Effective Patio Drainage for Paver Patios

Although it may not be the first thing on your mind when you plan your new paver patio, drainage will greatly impact your ability to enjoy your new living area. Drainage is the natural or artificial movement of surface or sub-surface water, and without a proper setup, water can roll back on your foundation, causing erosion. Standing water can breed insects and ruin landscaping, and it can also cause a paver patio to subside, throwing the entire area out of level. There are a number of ways you can effectively drain the water from your patio.


A sand base for a paver patio

The base of your patio provides drainage. Unless you have mortared each paver, there is a certain amount of sand in between each piece. Water will percolate through this sand until it reaches the base. Depending on whether you properly laid a base of gravel or sand, the water may pool under your pavers, or it may wash out the sand if not properly compacted. This will cause your pavers to sink. Therefore, your first line of defense is to properly lay the base when installing the patio.
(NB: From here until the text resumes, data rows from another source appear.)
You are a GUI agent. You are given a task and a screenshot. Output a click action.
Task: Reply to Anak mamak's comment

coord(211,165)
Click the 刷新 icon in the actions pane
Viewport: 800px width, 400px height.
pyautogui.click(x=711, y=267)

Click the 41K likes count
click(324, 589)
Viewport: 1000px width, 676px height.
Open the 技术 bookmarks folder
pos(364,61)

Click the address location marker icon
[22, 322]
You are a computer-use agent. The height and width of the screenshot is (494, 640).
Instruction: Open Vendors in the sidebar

One of the simplest ways to drain water away is to slope the base of your patio. The natural pull of gravity will drain water down the slight slope you have created. To effectively move the water, you will need to grade the base 1/4-inch for each linear foot of your patio surface.


A stack of PVC pipes

Some soils hold water, but other soils drain quickly. If water will stand, consider installing a patio drain that ties in to a drain pipe. Run the pipe under the pavers and out to an area that will handle the outflow. Do not drain your water directly into a storm drain or ditch as this water can be full of contaminants that will end up directly in your local streams and lakes.

Even if you move it off the patio and away from the house, you may still have to move the water elsewhere. You can install a French drain at the edge of the patio (downslope) to do this. Make your own from a PVC pipe with holes in the bottom, buried under gravel that allows water to sink to the pipe once it hits. The French drain then carries the water to where you want it.


You can also construct a drywell to handle excess water. This is a hole or barrel filled with gravel and sand that transfers water into the subsoil by holding it until it can percolate naturally. A drywell is a good choice to receive the water from a French drain, or could be put in under your patio as part of the base. This is only recommended if you know it can handle the water flow, or if you can not move the water to another area of your yard.

If you have already installed your patio, and it turns into a pond with each rain, you should likely bite the bullet and start over. Take notes about the water flow in the area, noting problem zones, and re-plan your patio utilizing multiple tools to move water safely and effectively.